Introduction: Biology Arrives Late on Purpose
Biology enters this project deliberately late.
Not because it is unimportant, and not because it is suspect, but because biology so often bears explanatory burdens that do not belong to it. When biology appears too early in an inquiry, it is easily mistaken for a master key — a source of causes rather than a domain of constraints.
This series begins from a position of respect for biology while refusing its misuse.
1. Biology as the Wrong Kind of Answer
Biological explanations are often invoked at moments of uncertainty:
when social explanation feels unstable,
when meaning seems slippery,
when relational accounts feel diffuse.
In these moments, biology promises solidity. Genes, brains, and evolutionary histories appear to offer causes that do not depend on interpretation or coordination.
But this promise is misleading. Biology does not explain why a phenomenon takes the form it does in the present. It explains what is possible, what is constrained, and what is enabled.
2. Constraint Is Not Constitution
The central confusion this series addresses is simple but pervasive:
Biological constraints are treated as if they constituted phenomena.
Constraints delimit ranges. They do not select outcomes.
A biological system makes some forms of coordination possible and others impossible. It does not specify which meanings, norms, practices, or behaviours will actualise within that space.
When constraint is mistaken for constitution, explanation appears deep while becoming shallow.
3. Why Biology Feels Authoritative
Biology carries rhetorical weight:
it appears prior to culture,
it is associated with necessity rather than contingency,
it invokes timescales that dwarf individual experience.
These features make biological explanation feel final. But finality is not understanding.
Biology’s authority derives from its generality, not from its capacity to explain particular phenomena as they are lived and enacted.
4. The Pattern Reappears
Readers familiar with the previous series will recognise the pattern immediately.
Where psychology located explanation inside the individual, biology relocates it behind the individual — into genes, brains, or evolutionary pasts. The explanatory reflex is the same:
relation is bypassed,
meaning is displaced,
inquiry closes early.
Only the location of closure has changed.

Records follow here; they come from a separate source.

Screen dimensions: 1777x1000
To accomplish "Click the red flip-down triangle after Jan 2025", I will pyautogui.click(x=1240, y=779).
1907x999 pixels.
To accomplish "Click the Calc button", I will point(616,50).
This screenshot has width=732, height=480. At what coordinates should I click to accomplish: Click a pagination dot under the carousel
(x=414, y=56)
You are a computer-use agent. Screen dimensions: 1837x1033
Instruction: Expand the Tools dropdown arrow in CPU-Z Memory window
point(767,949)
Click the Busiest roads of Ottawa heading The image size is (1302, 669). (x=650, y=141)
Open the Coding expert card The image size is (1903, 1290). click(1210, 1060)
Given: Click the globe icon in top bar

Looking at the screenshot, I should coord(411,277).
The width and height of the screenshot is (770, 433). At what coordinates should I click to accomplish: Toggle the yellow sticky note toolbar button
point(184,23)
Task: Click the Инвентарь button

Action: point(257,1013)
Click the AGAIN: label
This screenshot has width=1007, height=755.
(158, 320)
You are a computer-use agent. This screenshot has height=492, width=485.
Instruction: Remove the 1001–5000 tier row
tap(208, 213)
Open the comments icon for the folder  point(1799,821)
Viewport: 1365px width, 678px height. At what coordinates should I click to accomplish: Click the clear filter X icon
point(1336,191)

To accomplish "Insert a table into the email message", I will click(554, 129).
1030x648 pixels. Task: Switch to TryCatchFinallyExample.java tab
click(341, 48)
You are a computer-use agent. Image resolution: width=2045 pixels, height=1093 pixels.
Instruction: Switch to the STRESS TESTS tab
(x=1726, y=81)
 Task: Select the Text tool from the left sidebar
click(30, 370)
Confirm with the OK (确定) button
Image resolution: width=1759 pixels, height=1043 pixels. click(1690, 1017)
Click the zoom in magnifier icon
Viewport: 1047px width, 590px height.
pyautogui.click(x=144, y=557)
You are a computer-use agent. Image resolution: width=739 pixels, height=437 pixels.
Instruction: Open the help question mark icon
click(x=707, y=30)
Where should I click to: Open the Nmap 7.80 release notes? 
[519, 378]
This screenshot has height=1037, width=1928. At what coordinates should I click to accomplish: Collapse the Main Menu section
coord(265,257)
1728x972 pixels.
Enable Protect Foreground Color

5. What This Series Will — and Will Not — Do
This series will:
preserve biology’s legitimacy as a science of constraint and enablement,
separate biological explanation from ontological overreach,
show how biology is turned into myth by explanatory over-promotion.
It will not:
deny biological facts,
reduce culture to biology,
offer an alternative biological theory.
The aim is clarification, not correction.
Conclusion: Keeping Biology in Its Place
Biology matters profoundly. But it matters in the right way.
By restoring biology to its proper explanatory role, we reopen inquiry rather than closing it. Meaning, normativity, and coordination return to view — not in opposition to biology, but alongside it.